Opinion
No. CA 10-00477.
December 30, 2010.
Appeal from an order of the Supreme Court, Erie County (Christopher J. Burns, J.), entered January 28, 2010 in a personal injury action. The order granted defendant's motion for summary judgment.
CELLINO BARNES, P.C., BUFFALO (JEFFREY C. SENDZIAK OF COUNSEL), FOR PLAINTIFFS-APPELLANTS.
LAW OFFICE OF MARY A. BJORK, ROCHESTER (STEPHANIE A. MACK OF COUNSEL), FOR DEFENDANT-RESPONDENT.
Before: Martoche, J.P., Centra, Fahey, Lindley and Sconiers, JJ.
It is hereby ordered that the order so appealed from is unanimously affirmed without costs.
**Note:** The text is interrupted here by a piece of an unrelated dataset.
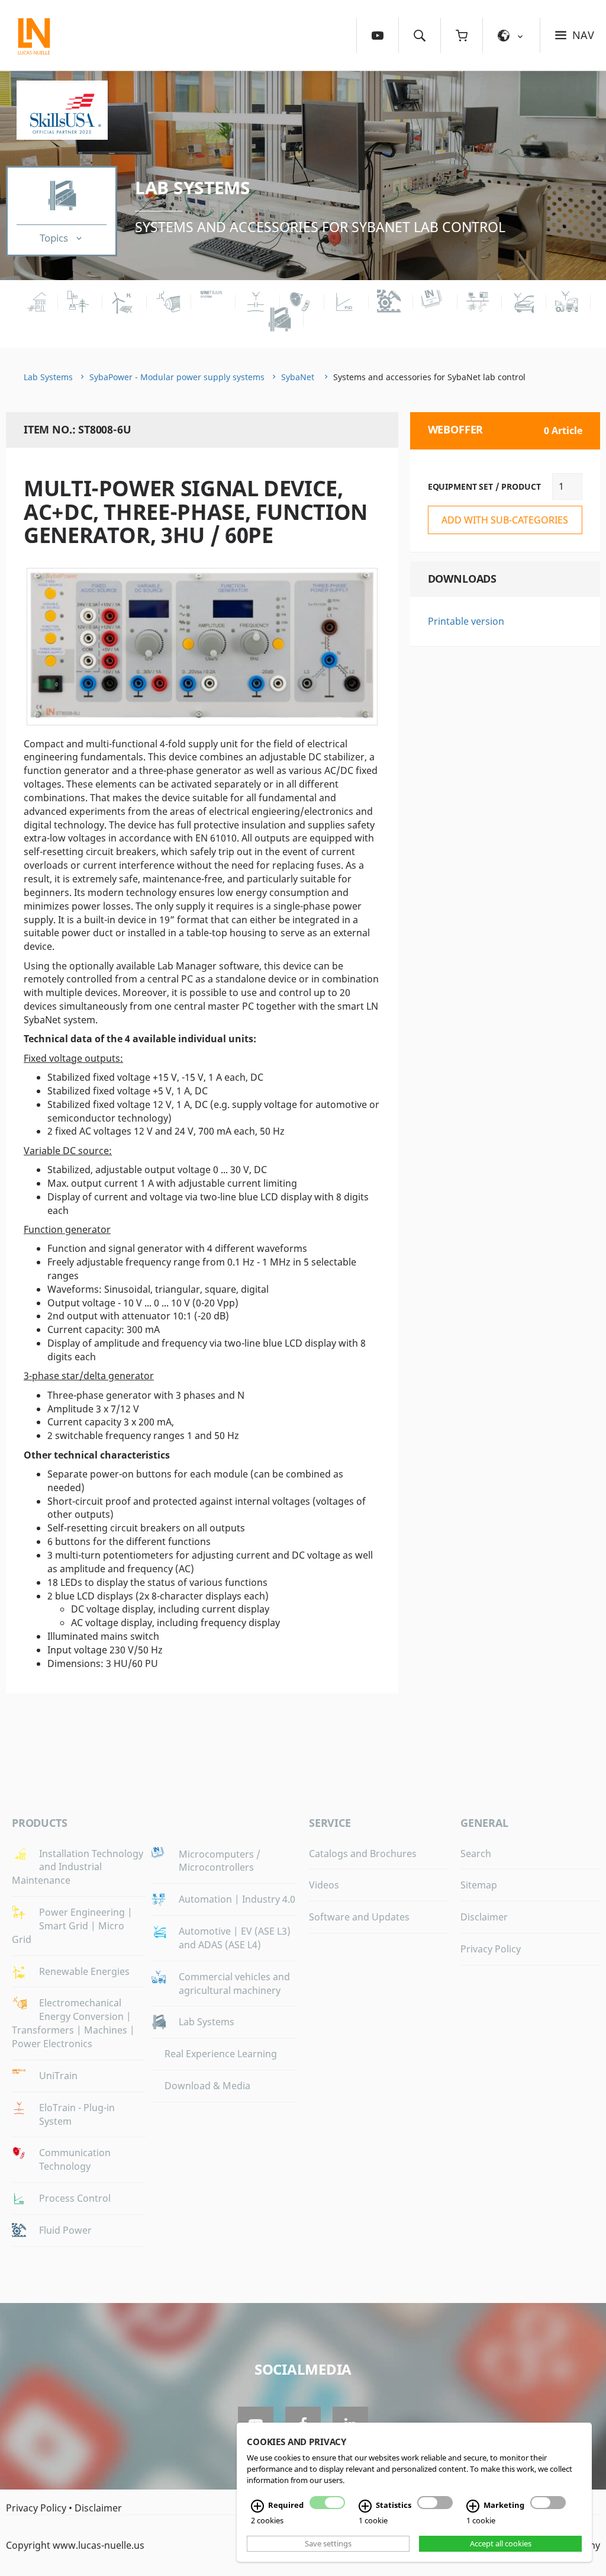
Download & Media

Memorandum: Plaintiffs commenced this action seeking damages for injuries sustained by Dale R. Steele (plaintiff) when she slipped and fell outside of the property leased by plaintiffs from defendant. According to plaintiffs, defendant was negligent in permitting snow and ice to accumulate on the property. Supreme Court properly granted defendant's motion for summary judgment dismissing the complaint. In support of the motion, defendant submitted the deposition testimony of plaintiff, who testified that she had walked over the area of her fall approximately 40 minutes prior thereto and did not "notice anything at all in particular about [the] area." Plaintiff further testified that she did not know why she fell until she observed ice on the ground after she had fallen. In addition, plaintiffs testified at their depositions that the tenants of the property performed all snow and ice removal and that they never notified defendant that the snow and ice on the property had created a dangerous condition. Defendant also submitted his deposition testimony in which he testified that plaintiffs were responsible for the removal of snow and ice on the property and that he did not recall ever observing a buildup of snow or ice on the property. Based on that evidence, defendant met his initial burden by establishing that he did not create the allegedly dangerous condition and that he lacked actual or constructive notice thereof ( see Wilkowski v Big Lots Stores, Inc., 67 AD3d 1414; Bellassai v Roberts Wesleyan Coll., 59 AD3d 1125). Indeed, defendant established as a matter of law that any ice on the property "`formed so close in time to the accident that [it] could not reasonably have been expected to notice and remedy the condition'" ( Kimpland v Camillus Mall Assoc. L.P., 37 AD3d 1128, 1129). Plaintiffs failed to raise a triable issue of fact sufficient to defeat the motion ( see generally Zuckerman v City of New York, 49 NY2d 557, 562).